**WHAT YOU WILL DO**
Copy the data word for word, from the line that contains "Select the £15 voucher reward card" through the line that contains "The width and height of the screenshot is (1400, 849).", both lines included.

* * * *

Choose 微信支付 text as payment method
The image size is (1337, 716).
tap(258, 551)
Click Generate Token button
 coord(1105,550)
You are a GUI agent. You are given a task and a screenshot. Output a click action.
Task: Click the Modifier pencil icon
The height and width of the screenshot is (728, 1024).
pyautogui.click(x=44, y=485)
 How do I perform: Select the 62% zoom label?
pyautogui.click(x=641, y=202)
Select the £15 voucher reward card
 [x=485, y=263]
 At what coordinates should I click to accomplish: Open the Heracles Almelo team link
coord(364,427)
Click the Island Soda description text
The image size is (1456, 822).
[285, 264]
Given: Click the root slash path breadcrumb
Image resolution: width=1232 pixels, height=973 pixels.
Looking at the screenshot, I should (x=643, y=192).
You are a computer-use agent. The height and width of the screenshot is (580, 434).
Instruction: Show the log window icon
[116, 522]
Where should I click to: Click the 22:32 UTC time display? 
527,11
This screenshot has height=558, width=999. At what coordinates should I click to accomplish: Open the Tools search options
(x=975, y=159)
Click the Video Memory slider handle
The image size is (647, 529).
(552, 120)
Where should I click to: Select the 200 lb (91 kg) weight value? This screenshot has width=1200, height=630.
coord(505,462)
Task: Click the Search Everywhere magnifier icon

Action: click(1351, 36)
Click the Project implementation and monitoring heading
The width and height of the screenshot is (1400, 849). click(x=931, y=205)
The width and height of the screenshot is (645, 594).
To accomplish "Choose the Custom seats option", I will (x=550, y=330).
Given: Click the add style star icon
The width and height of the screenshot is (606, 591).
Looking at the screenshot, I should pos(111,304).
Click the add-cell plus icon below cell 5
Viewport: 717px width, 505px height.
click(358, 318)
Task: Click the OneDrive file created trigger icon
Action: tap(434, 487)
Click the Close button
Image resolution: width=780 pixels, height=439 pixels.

* * * *

**COMPLETE OUTPUT**
Select the £15 voucher reward card
 [x=485, y=263]
 At what coordinates should I click to accomplish: Open the Heracles Almelo team link
coord(364,427)
Click the Island Soda description text
The image size is (1456, 822).
[285, 264]
Given: Click the root slash path breadcrumb
Image resolution: width=1232 pixels, height=973 pixels.
Looking at the screenshot, I should (x=643, y=192).
You are a computer-use agent. The height and width of the screenshot is (580, 434).
Instruction: Show the log window icon
[116, 522]
Where should I click to: Click the 22:32 UTC time display? 
527,11
This screenshot has height=558, width=999. At what coordinates should I click to accomplish: Open the Tools search options
(x=975, y=159)
Click the Video Memory slider handle
The image size is (647, 529).
(552, 120)
Where should I click to: Select the 200 lb (91 kg) weight value? This screenshot has width=1200, height=630.
coord(505,462)
Task: Click the Search Everywhere magnifier icon

Action: click(1351, 36)
Click the Project implementation and monitoring heading
The width and height of the screenshot is (1400, 849). click(x=931, y=205)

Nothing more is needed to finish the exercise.